At times, and quite puzzlingly for liberal elites, anti-state mobilization has called for the downfall of democratically elected institutions and officials.

It is perhaps because of this inconvenient reality that Saeed qualifies his claim that elections are capable of resolving the current crisis, by adding that the United Nations, and not “Jimmy Carter,” must be tasked with election monitoring — as if the credibility of international observers in the past elections can sufficiently account for why these polls have failed to quell popular discontent in Egypt.

Setting aside the absurdity of this reasoning, I would argue that the failure of successive elections in Egypt since 2011 is not due to their technical mishandling, but due to what they failed to produce — namely, a social contract that could deliver the “social justice” in “bread, freedom and social justice.” Such an argument becomes even more compelling as we watch elected officials reinvent the exclusionary economic policies of the Mubarak era, while negotiating with the International Monetary Fund behind closed doors over the future of the Egyptian economy, without much consultation with domestic constituents and stakeholders.

Some may argue that free and fair elections, if properly conducted, are fully capable of producing a government that reflects the promise of the 25 January revolution and its partisans. Yet this line of reasoning conveniently overlooks the distortive role that electoral politics play in pushing out of the national political arena issues and agendas that concern socially marginalized classes.

The experience of the 2011/12 elections is a case in point. The failure of partisans of distributive justice, such as the Revolution Continues Alliance, to secure meaningful representation in Parliament speaks to a reality in which big money and parties of privilege — whether Islamist or secular — dominate the electoral arena, making it extremely difficult for political allies of the marginalized to really succeed in national politics.

In such a context, the liberal prescription of free and fair elections confronts an insurmountable paradox: How can elections create a national political arena capable of resolving pressing conflicts over economic and social rights if those who lack and demand these rights are constantly crowded out of this same arena by default?
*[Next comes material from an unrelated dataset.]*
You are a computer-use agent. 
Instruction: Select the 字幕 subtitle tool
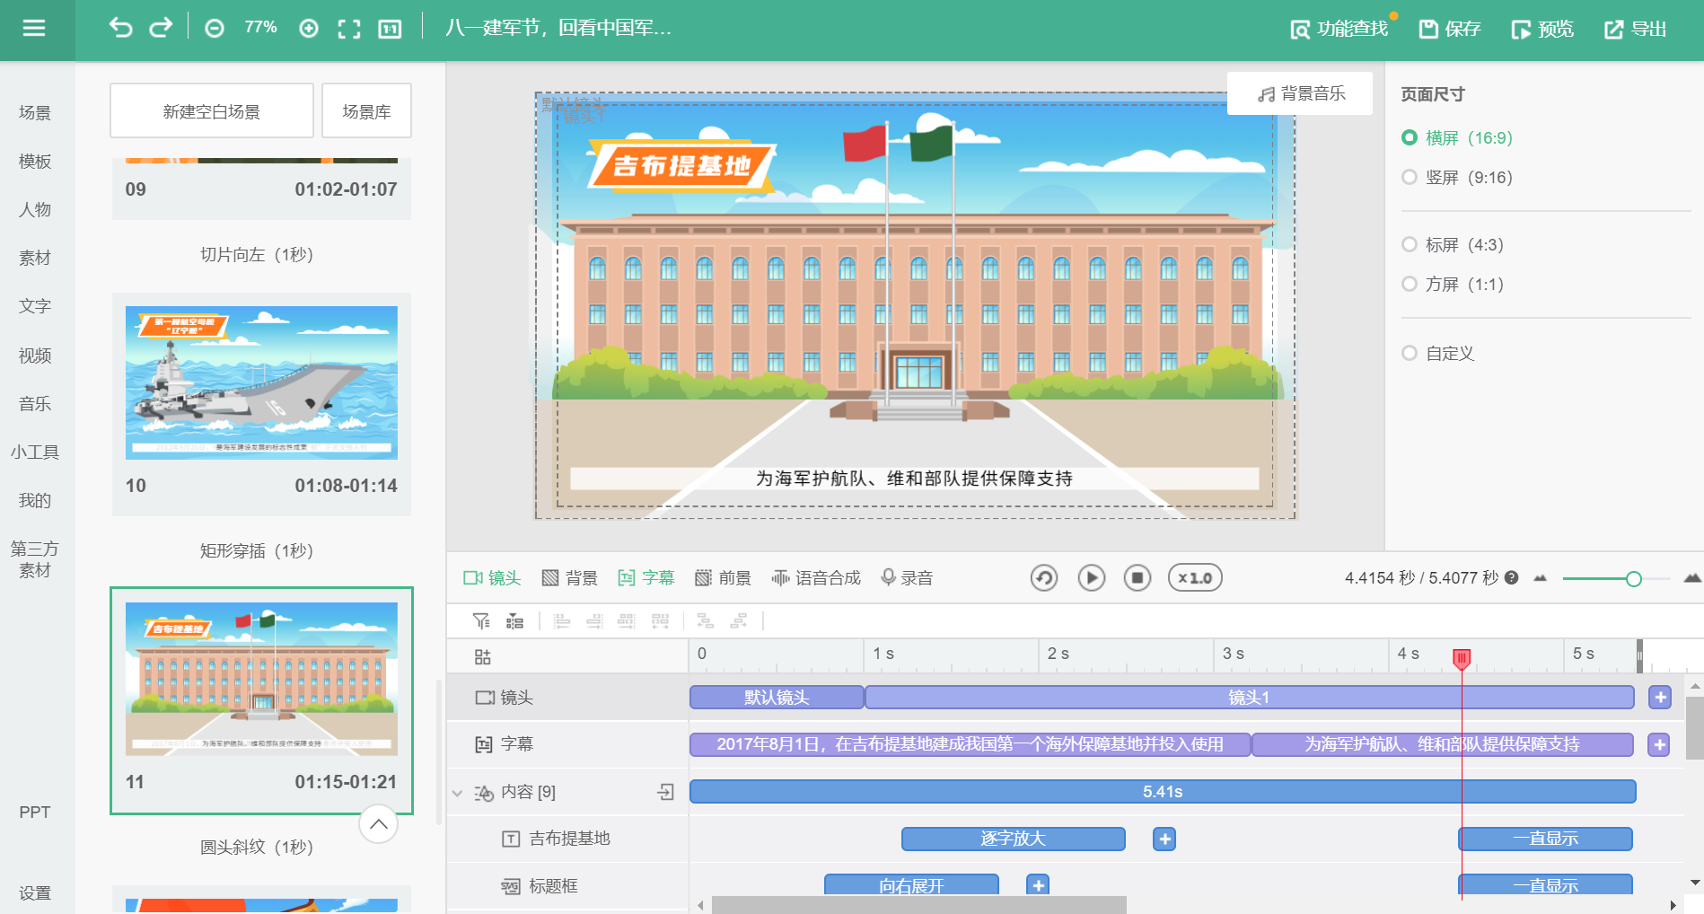(648, 577)
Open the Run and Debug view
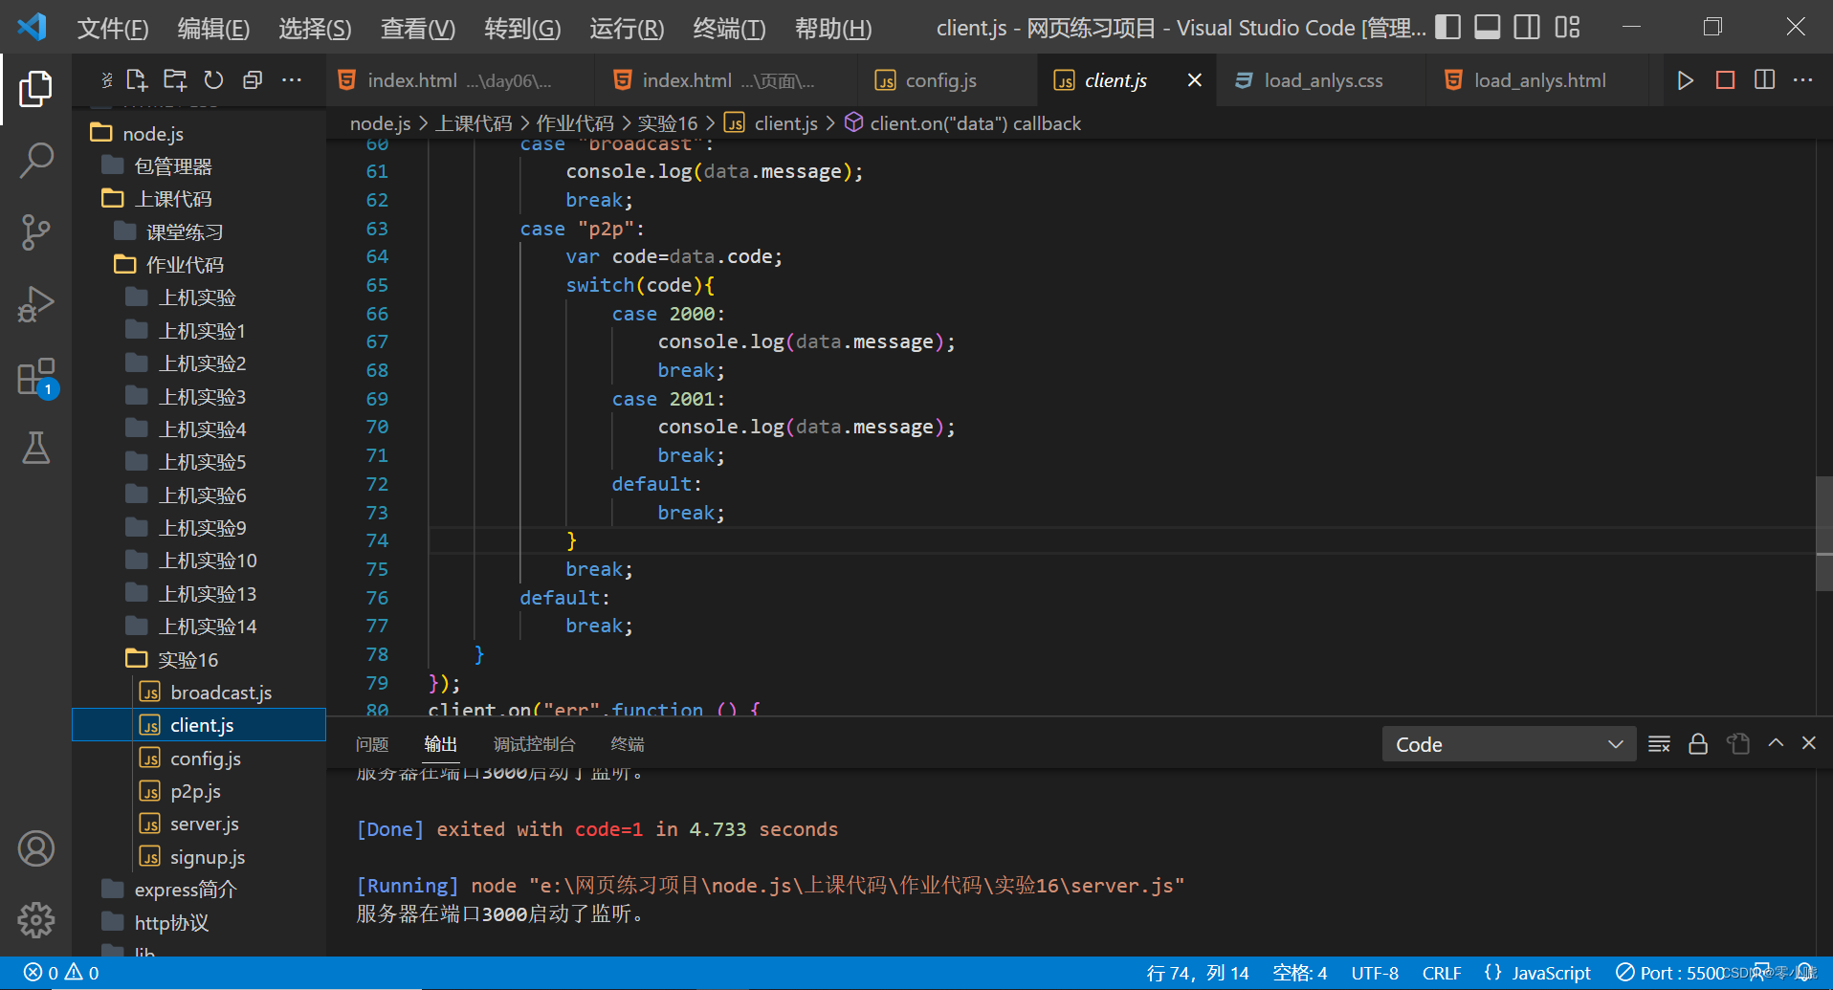Image resolution: width=1833 pixels, height=990 pixels. tap(36, 304)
In this respect, the power that liberals attribute to free and fair elections to resolve the social conflicts that are tearing Egypt apart today is little more than an illusion.

The class compromises required for an “exit door” from the current predicament are too deep to be resolved through the electoral process, no matter how “free and fair.”

Hesham Sallam is a PhD candidate in government at Georgetown University and co-editor of Jadaliyya e-zine.